🤖 AI Summary
FP8’s cross-hardware efficacy and energy efficiency for large language model (LLM) inference remain poorly characterized, particularly across diverse accelerator architectures.
Method: We present the first end-to-end, hardware-based empirical evaluation framework for FP8, deployed on NVIDIA H100 and Intel Gaudi 2 accelerators. The framework enables joint measurement of accuracy, throughput, and power consumption, with fine-grained operator-level analysis—including scaling and accumulation—of E4M3 and E5M2 formats.

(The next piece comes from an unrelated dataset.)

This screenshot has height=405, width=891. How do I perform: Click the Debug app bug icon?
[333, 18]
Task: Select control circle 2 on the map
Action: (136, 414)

Contribution/Results: We demonstrate that FP8 is fundamentally a quantization scheme rather than a standard floating-point representation. Gaudi 2 achieves significantly higher throughput-per-watt under FP8, confirming its superior energy efficiency for datacenter-scale LLM serving. Our study establishes critical empirical benchmarks for hardware-aware compiler optimization, system-level FP8 deployment, and future FP8 standardization efforts.
📝 Abstract
The introduction of 8-bit floating-point (FP8) computation units in modern AI accelerators has generated significant interest in FP8-based large language model (LLM) inference. Unlike 16-bit floating-point formats, FP8 in deep learning requires a shared scaling factor. Additionally, while E4M3 and E5M2 are well-defined at the individual value level, their scaling and accumulation methods remain unspecified and vary across hardware and software implementations. As a result, FP8 behaves more like a quantization format than a standard numeric representation. In this work, we provide the first comprehensive analysis of FP8 computation and acceleration on two AI accelerators: the NVIDIA H100 and Intel Gaudi 2. Our findings highlight that the Gaudi 2, by leveraging FP8, achieves higher throughput-to-power efficiency during LLM inference, offering valuable insights into the practical implications of FP8 adoption for datacenter-scale LLM serving.